The proposed rate cut is enormous, from 4.4p to 0.5p by 2015 with staggered reductions in the intervening period. Orange was most outspoken in its objections to the proposal, and will be hammered worst now its joint venture with T-Mobile in the UK is confirmed. But its points about such legislation enforcing change to the present industry model are shared by Vodafone and O2 also.

It suggests, with some reason, considerable consumer value will be wiped from the prepay model, that handset subsidies will be slashed, that nefarious new calling models could be introduced to cover the shortfall, that 4G rollout will be hampered and Digital Britain will be undermined, and that technological pyrotechnics will be forcibly stubbed out by pauper operators.

Sounds scary, but its response is of course intended to hit Ofcom where it feels it most – as veiled threats to consumer wellbeing.

In fact, most of the above trends are already underway. The prepay market is declining, particularly as handset subsidies have been eliminated from SIM-only deals to enable a migration of the consumer market to contract.

Networks have been keen to explore some kind of break-up of the UK subsidy model for years, and have attempted to flex their muscle on the subject with most vendor brands. Of course, Apple put paid to that network/manufacturer power match – and even if it is a special case, Google has helped the struggle of weaker incumbent manufacturer brands with its Android platform.

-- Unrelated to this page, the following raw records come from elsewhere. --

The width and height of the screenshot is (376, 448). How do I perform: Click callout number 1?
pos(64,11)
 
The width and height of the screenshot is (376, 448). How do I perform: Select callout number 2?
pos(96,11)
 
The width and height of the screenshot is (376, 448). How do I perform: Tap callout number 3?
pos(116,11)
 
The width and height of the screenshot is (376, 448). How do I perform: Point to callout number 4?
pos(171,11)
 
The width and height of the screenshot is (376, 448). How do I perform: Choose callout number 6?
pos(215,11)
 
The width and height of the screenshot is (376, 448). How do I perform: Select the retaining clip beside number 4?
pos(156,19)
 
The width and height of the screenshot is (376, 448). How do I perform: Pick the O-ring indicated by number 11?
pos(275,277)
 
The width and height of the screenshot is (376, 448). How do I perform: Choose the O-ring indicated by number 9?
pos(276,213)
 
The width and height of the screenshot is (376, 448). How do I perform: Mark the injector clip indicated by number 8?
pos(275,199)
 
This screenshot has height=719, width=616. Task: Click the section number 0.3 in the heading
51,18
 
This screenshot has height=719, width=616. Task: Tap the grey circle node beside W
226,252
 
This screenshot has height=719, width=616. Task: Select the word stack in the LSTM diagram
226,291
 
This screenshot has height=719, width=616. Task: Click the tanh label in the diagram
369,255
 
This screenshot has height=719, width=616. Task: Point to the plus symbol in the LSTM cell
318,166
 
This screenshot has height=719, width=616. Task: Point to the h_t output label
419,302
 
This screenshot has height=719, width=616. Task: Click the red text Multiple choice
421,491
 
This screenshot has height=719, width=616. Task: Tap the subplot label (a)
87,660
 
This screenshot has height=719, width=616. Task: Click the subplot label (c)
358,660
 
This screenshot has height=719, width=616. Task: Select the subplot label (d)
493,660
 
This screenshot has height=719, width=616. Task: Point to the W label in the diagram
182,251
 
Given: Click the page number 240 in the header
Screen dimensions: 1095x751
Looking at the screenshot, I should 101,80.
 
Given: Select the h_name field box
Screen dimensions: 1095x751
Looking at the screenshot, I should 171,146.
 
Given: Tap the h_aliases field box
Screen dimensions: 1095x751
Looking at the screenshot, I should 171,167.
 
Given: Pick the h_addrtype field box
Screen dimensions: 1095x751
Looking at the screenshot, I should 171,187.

Yes, there are huge cultural barriers to overcome if the subsidy model is to be altered significantly. But SIM-only demonstrates the kind of innovation achievable with tariffs and sales models. Revenue share also.
The consumer has got it good, and will have it better. Competition is the UK market is so intense that it would be a brave, and probably stupid, operator to hike prices across the board to make up for the loss of revenue from termination rates.